• _設問_
イギリスの植民地進出と経営を論じた文章の続きを、示された最後の文の後から書くこと。

たんぽぽの心の旅のアルバム

旅日記・観劇日記・美術館めぐり・日々の想いなどを綴るブログでしたが、最近の投稿は長引くコロナ騒動からの気づきが中心です。

通信教育レポート-西洋史概説Ⅱ

2023年09月13日 14時57分03秒 | 日記

課題;17世紀からのイギリスの植民地進出と経営について説明しなさい。

 ヨーロッパの拡大は、十字軍の運動以来みられるが、大西洋を舞台にするのは15世紀からであった。この大西洋に乗り出したヨーロッパの拡大の時期を大航海時代という。その推進者は、ポルトガル・スペインであった。両国の成功に刺激され、イギリスも半世紀以上おくれて航海運動に乗り出した。しかし、16世紀にはまだ、ポルトガル・スペインの勢力範囲の隙間をぬって、主に北アメリカに実験的な植民地建設を試みるにとどまっていた。

 

 16世紀後半のエリザベス女王の治世になって、女王や政府から敵国の船舶を襲撃する許可状を与えられていた船乗りたちが、カリブ海地域において、植民地から帰航しようとするスペインの船を襲っていた。これが大きな要因となってスペインとの対立が増し、1588年、スペインのフェリペ2世は、無敵艦隊によるイギリス襲撃を企てる。これを破ったのを契機として、スペインの衰退に乗じて、17世紀に入ると、イギリスは非ヨーロッパ世界たるアジアと新大陸へ本格的に進出していく。その目的はマニュファクチュアの展開と生産力が増加し、国内の需要を上回ったため独占的な海外市場を開拓することにあった。

 

 アジアでは、エリザベス女王の治世末の1600年に、女王から勅許状を得て東インド会社が設立された。東インド会社は、ジャワ島のバンダムに最初の商館を設けて以来、ペルシア、インド、スマトラ島、モルッカ諸島、シャム、中国にも進出。1613年には平戸に商館を建設し、極東貿易を目指していた。しかし、オランダ東会社との競争に勝てず、1623年、モルッカ諸島のアンボイナ島でオランダと衝突し敗れた。これを契機に日本などから商館を撤収、インドに関心を向け、1639年マドラス、1661年ボンベイ、1690年カルカッタを獲得し、木綿製品、染料のインディゴ、硝石を取引した。

• _データ行_

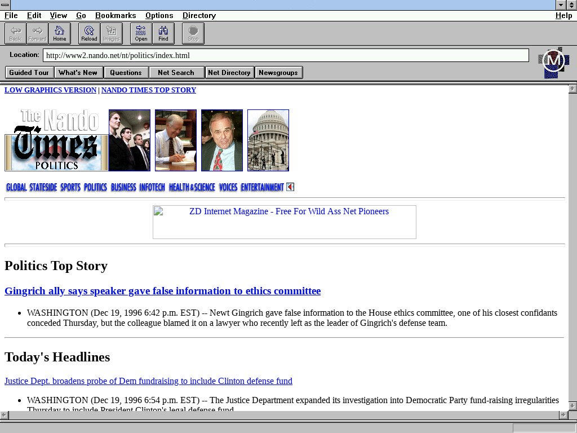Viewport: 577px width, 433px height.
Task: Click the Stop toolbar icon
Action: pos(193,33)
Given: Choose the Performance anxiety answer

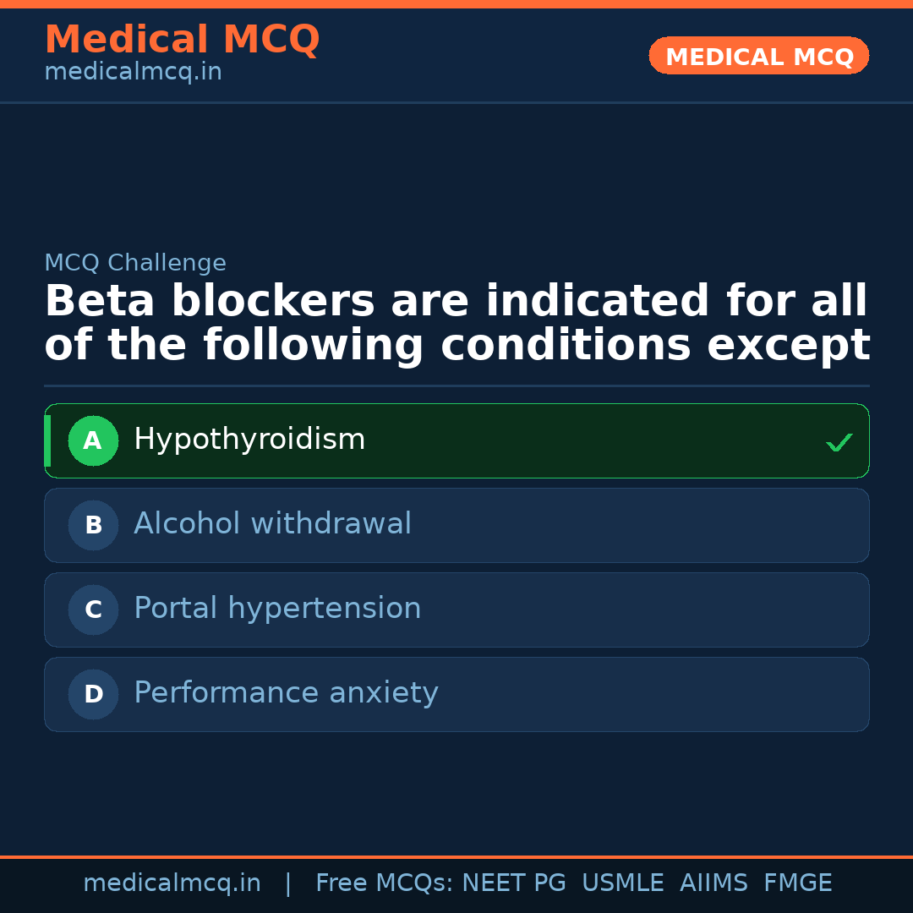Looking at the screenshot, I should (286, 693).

--

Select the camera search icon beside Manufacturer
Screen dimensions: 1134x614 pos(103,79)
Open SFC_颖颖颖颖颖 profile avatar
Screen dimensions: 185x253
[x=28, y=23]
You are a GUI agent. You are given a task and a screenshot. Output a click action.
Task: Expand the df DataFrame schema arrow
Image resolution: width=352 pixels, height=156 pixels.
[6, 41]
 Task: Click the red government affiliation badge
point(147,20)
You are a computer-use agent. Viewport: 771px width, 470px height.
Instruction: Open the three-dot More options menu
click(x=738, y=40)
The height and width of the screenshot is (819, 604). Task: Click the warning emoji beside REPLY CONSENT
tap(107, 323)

• _解答_
 

 他方、新大陸では、1607年、イギリスはロンドンからの植民者が北アメリカのヴァージニアに永続的植民地ジェイムズタウンを建設したのを皮切りに植民地建設を推進した。以後イギリス人による植民地の建設が本格的に展開するようになった。中でも、1620年、ピルグリム・ファーザーズ(巡礼始祖)と呼ばれるピューリタン102名が新天地を求めてメイフラワー号で大西洋を横断、プリマスに上陸したことは、ニューイングランドの植民の基礎を固め、その速度を早めることになった。植民地建設に先立って、1606年には王立ヴァージニア会社が設立されていた。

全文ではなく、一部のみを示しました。